-
• #102
Use Plus Gas rather than WD40, it's much better.
-
• #103
Yes, if it's precious, be patient and apply plenty of contrasting heat and cold. Ice and boiling water will do. Cool thoroughly so that it penetrates, then douse steel in boiling water. Do this in combination with other methods.
Tom
-
• #104
O.P. said rusted / stuck stem this infers that it is a steel stem. Caustic does not the dissolve steel
-
• #105
True. But a steel stem shouldn't really get so stuck a few blows with a hammer can't shift it. Heat wouldn't make a difference either.
If it's merely stuck then penetrating fluid , heat or violence will shift it. If it's the usual case of the aluminium corroding and welding itself to the steel steerer then say goodbye to the stem and dissolve it.
-
• #106
its aluminium, but I refuse to say goodbye yet
-
• #107
Get hold of a can of the freezing spray used for electronics diagnostics (Maplins sell it) this will cool down to -50 degrees C. Fit a pair of mole grips to the stem, immerse the head tube and stem in boiling water to heat the whole lot up then spray the freezing stuff into the stem - avoid cooling the frame, differential expansion/contraction is what's wanted. Twist the stem using the grips and it will likely come free. The mole grips will damage the stem though so the alternative, provided it isn't a straight stem, is to tap the angled part with a soft faced hammer to impart twist to it. Once it starts to move WD40 will do the rest.

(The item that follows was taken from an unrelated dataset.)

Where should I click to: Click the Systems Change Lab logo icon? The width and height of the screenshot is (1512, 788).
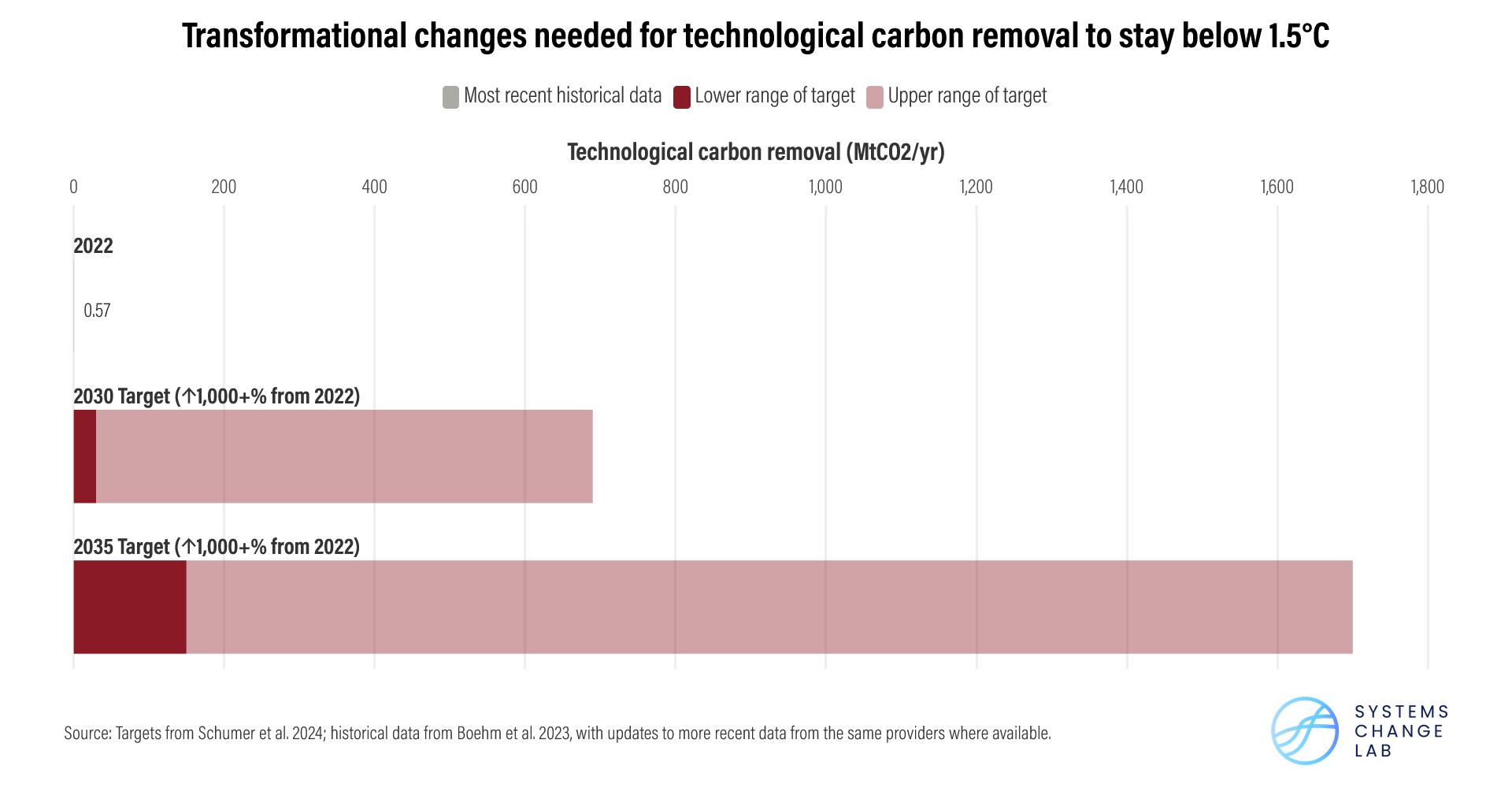[x=1305, y=730]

I've just used this technique to remove a quilled seat post from a frame without damage. It was important to do no damage as quilled seat posts are extremely rare beasts (fits into a Mecacycle frame that was designed with no seat post clamp).
Gordon
-
• #108
what you need is a bike stand and a vice and plus gas.
Have the frame held in the stand with the forks clamped in the vice, protect the forks with blocks of wood, clamp the forks just below the crown of the fork. Then use the bars as leverage and the stem will eventually come out. Do this after first having left the stem well covered in plus gas.
-
• #109
I would leave the bars and an old wheel in if you dont have any equipment, then oil and movement in any direcion you can to work the oil in. check for deep scoring on the stem afterwards.
-
• #110
did it! hot and cold + the momentum of a long stick through the clamp and holding the fork tight!
-
• #111
same issue with a peugot i got recently.
last ditch effort before the hacksaw came out. an entire bottle of asda oven cleaner over a 3 hour period followed by 30 mins of twisting with forks in workmate. CRACK it finally gave. this was then followed by 1 1/2 hours sweating and swearing and boom the stem is out and surprisingly not damaged at all, thanks for the help all be it not aimed at me. -
• #112
good lad.
-
• #113
i got a peugeot recently too, stems stuck in there too.. tried everything
i doesnt really bother me that much just dont like the finish on the metal, but i was wondering if its dangerous just to leave it stuck in there? are there any risks? -
• #114
It's not dangerous, only a problem if you need to service or replace the headset or you want to replace the stem (too long, short, etc).
i got a peugeot recently too, stems stuck in there too.. tried everything
i doesnt really bother me that much just dont like the finish on the metal, but i was wondering if its dangerous just to leave it stuck in there? are there any risks? -
• #115
It's not dangerous, only a problem if you need to service or replace the headset or you want to replace the stem (too long, short, etc).
nice one :-)
-
• #116
so it looks like i'm going to need to dissolve out a stem.
how much solution do i need to make and what do i need to put it in? i was hoping to be able to make a small amount of the solution and stick it in a jar since i've chopped most of the stem off anyway.
-
• #117
I used pure oven cleaner, really cheap and nasty stuff.
-
• #118
oven cleaner? really?
i've got the same problem with a Quill Ahead adapter stuck in my forks. i'd assume that its alu as i'm smacked the shit out of it with a hammer and screwdriver (screwdriver down bolt sharft resting in wedge) from both ends with no movement, i can't even move the adapter part.
if i get cleaner tonight how long dose it take to work?
-
• #119
Petrol/Diesel..
-
• #120
Paraffin or Plusgas
-
• #121
Got the same problem. Old aluminium stem, totally stuck with cans leeves all around, rusted.
Tried to torque it out yestereve, no results. Put some WD40. We'll see today.
-
• #122
Roughly, how long would you expect ammonia to take effect before going fuck it and either getting caustic soda action going or calling it quits and buying new forks etc.
-
• #123
No success yet, going to try freeze it and then I guess go looking for a new fork, and lo what I thought would take an afternoon drags onto a new week.
-
• #124
I'm probably going to have to resort to caustic soda to get a seatpost out, it seems to be sold in 500g tubs so you can have the rest if you like, i can't think what else i'd do with it.
-
• #125
Well as I stumbled in the dark putting my bike out I groped for my pokey/stirry stick and poked the quill out of my forks in its bucket of caustic soda.
Excuse me while I have a victory mint kitkat.